A last thing : do you now how to logout automatically on window closing ?
Detail : I have a popup that redirect to post-new.php with autologin, and I would like to logout on closing this popup. Any idea ?
Thanks !
I wrote an earlier post on managing users in PHP. It may help you with what you are looking to do. Depending on your desired level of security, the session timeout may be good enough as an auto-logout mechanism. See http://www.lbsharp.com/wordpress/index.php/2005/10/13/php-application-framework-design-2-managing-users/
Thanks for the information about auto-login feature. Nice blog i like it.
[...] ???: WordPress Auto-Login | Leon’s Weblog. [...]
Hi Leon, Thanks a bunch for putting this together. I have implemented your code and it works like a charm to give registered users in the main site an automatic login to the Wordpress blog as administrator.
My question is – Can the code be set up to grab each users individual login details and pass that information automatically to the Wordpress login? i.e Jane Doe logs in to the main site and wishes to post on the forum as Jane Doe (as opposed to admin).
Thank you in advance, you have already done more than enough providing this code and forum. I will keep tinkering but before i start tearing my hair out i thought i would ask the man who engineered the original solution.
Paul,
The least elegant solution to your problem is to simply create a Jane Doe account in Wordpress as well as in your user management system. Using my code you can tell Wordpress which user should be logged in (as long as there is a Wordress account available for that user). A more elegant solution would be to integrate the authentication process so that all users’ credentials will be in the same table. Implementing this, however, is much more involved.
Good luck, Leon
Hi Leon, Thanks for the speedy reply =)
At the moment i have everything running off the one login/authentication table (based off the Wordpress wp_users table); which looks to be where i am running into complications. I will try and separate the login into Site login and Wordpress login and see if i can get the less elegant solution operational while i keep trying to get everything working cleanly off the one login system.
Although i may have to mimic each user in both tables the solution my be all that is needed for a small user base. I will keep you posted on how things go. Thanks again.
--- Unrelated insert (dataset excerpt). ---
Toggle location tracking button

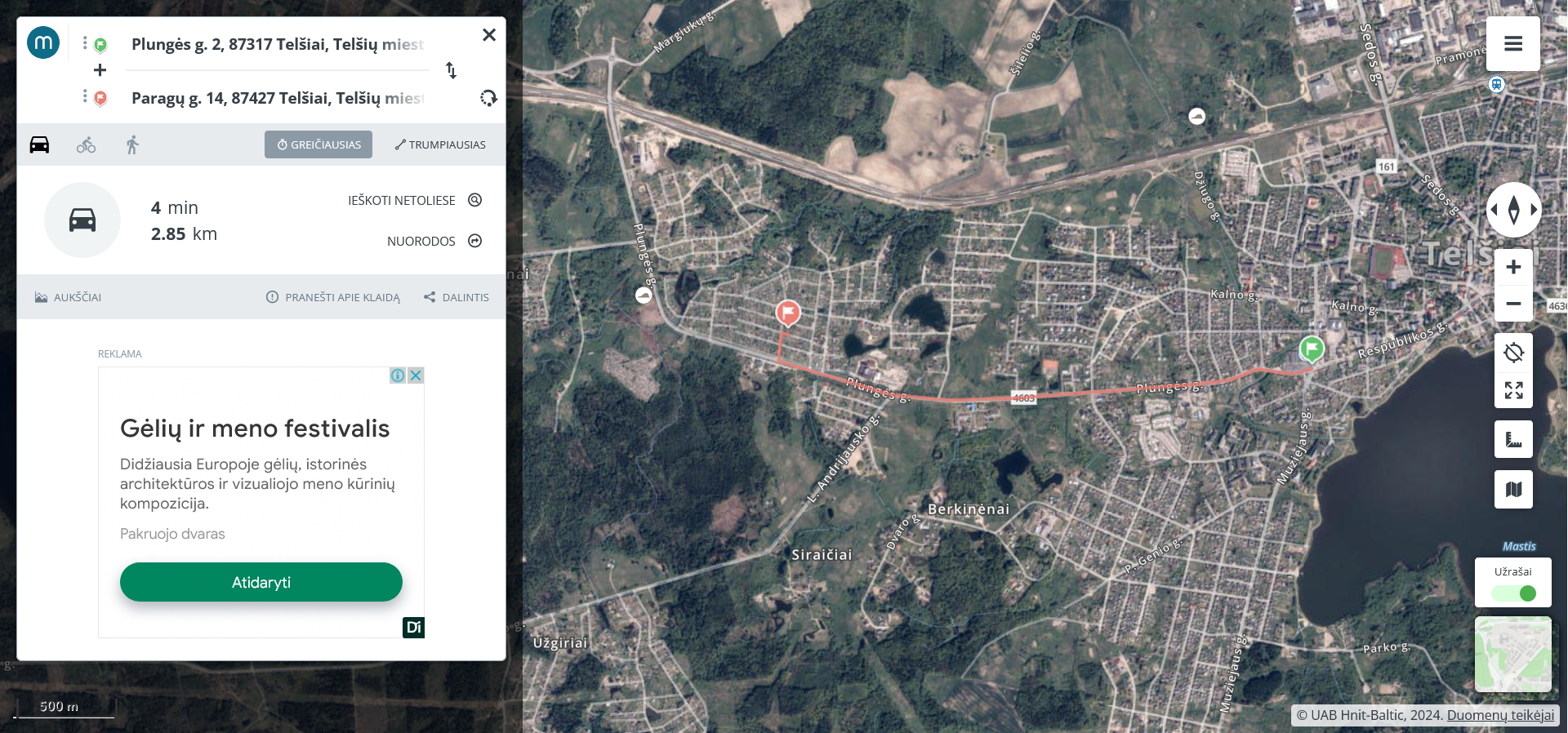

Works beautifully for me with Wordpress2.9. Thanks a lot. BTW, I am planning to make it autologin depending on different current user not just guest or admin account.
Thank you for this code.
I would like to be automatically logged in as “admin” et put in functions.php this code :
function auto_login() {
if (!is_user_logged_in()) {
$user_login = ‘admin’;
$user = get_userdatabylogin($user_login);
$user_id = $user->ID;
wp_set_current_user($user_id, $user_login);
wp_set_auth_cookie($user_id);
do_action(‘wp_login’, $user_login);
}
}
add_action(‘init’, ‘auto_login’);
but it doesn’t work. I don’t have any errors, only a blank page.
It should work no? (wp 2.9.2)
My error is Call to undefined function add_action()
But this function is used in WP elsewhere…
one problem is that you can’t normally logout by clicking the logout link in wordpress after inserting the code in pluggable.php. when you click back through browser’s go back button after logout, you still can do any action.
Leon, thank you so much, you saved me hours and hours of frustration!
Can you pull in external script Wordpress user system this way?
To check if he’s logged in and show something like “Welcome %usersname% ” ?
I’m noob when it comes to Wordpress coding.
I see code it’s for auto-loggin, but If I wanna check outside WP if user is logged in in Wordpress…can it be done?
Thank you!
Thanks a lot for the piece of code. Got into instant action on my blog.
I just used this (updated) code for a single sign on solution and it worked!! thanks so much, it saved me paying 67$ for a premium plugin because I wanted just that single feature.
I hooked it into the wp action and modified it a bit to use the user name stored in a session var and woopy-doo, it auto logs on a user if they’ve already logged on to the other site using the same username . wo0t!